• [What the exercise asks]: Repeat the entries that follow from start to finish, keeping every character.

• [Data shown]:

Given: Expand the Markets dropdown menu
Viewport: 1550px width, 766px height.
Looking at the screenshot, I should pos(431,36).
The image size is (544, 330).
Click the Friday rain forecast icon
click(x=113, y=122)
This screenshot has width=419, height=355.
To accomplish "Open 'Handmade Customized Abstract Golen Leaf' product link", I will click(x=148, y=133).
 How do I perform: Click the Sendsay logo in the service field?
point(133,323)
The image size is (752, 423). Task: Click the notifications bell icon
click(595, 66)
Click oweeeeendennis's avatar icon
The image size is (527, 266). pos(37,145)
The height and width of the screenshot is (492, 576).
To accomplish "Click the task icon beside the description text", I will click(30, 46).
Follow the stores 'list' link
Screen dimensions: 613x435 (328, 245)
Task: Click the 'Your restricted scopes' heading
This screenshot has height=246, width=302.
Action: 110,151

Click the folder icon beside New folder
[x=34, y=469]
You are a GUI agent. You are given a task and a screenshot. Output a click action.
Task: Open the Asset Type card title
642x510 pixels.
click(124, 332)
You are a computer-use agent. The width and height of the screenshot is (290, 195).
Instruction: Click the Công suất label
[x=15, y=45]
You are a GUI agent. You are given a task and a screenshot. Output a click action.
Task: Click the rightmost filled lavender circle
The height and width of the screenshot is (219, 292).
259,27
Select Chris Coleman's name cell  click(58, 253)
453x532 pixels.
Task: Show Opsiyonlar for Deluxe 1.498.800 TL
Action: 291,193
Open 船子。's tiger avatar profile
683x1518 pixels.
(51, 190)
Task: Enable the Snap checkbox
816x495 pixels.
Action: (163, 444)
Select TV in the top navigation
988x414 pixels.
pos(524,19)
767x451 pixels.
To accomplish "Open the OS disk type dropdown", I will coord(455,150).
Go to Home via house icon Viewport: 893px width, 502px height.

• [Your solution]:
Given: Expand the Markets dropdown menu
Viewport: 1550px width, 766px height.
Looking at the screenshot, I should pos(431,36).
The image size is (544, 330).
Click the Friday rain forecast icon
click(x=113, y=122)
This screenshot has width=419, height=355.
To accomplish "Open 'Handmade Customized Abstract Golen Leaf' product link", I will click(x=148, y=133).
 How do I perform: Click the Sendsay logo in the service field?
point(133,323)
The image size is (752, 423). Task: Click the notifications bell icon
click(595, 66)
Click oweeeeendennis's avatar icon
The image size is (527, 266). pos(37,145)
The height and width of the screenshot is (492, 576).
To accomplish "Click the task icon beside the description text", I will click(30, 46).
Follow the stores 'list' link
Screen dimensions: 613x435 (328, 245)
Task: Click the 'Your restricted scopes' heading
This screenshot has height=246, width=302.
Action: 110,151

Click the folder icon beside New folder
[x=34, y=469]
You are a GUI agent. You are given a task and a screenshot. Output a click action.
Task: Open the Asset Type card title
642x510 pixels.
click(124, 332)
You are a computer-use agent. The width and height of the screenshot is (290, 195).
Instruction: Click the Công suất label
[x=15, y=45]
You are a GUI agent. You are given a task and a screenshot. Output a click action.
Task: Click the rightmost filled lavender circle
The height and width of the screenshot is (219, 292).
259,27
Select Chris Coleman's name cell  click(58, 253)
453x532 pixels.
Task: Show Opsiyonlar for Deluxe 1.498.800 TL
Action: 291,193
Open 船子。's tiger avatar profile
683x1518 pixels.
(51, 190)
Task: Enable the Snap checkbox
816x495 pixels.
Action: (163, 444)
Select TV in the top navigation
988x414 pixels.
pos(524,19)
767x451 pixels.
To accomplish "Open the OS disk type dropdown", I will coord(455,150).
Go to Home via house icon Viewport: 893px width, 502px height.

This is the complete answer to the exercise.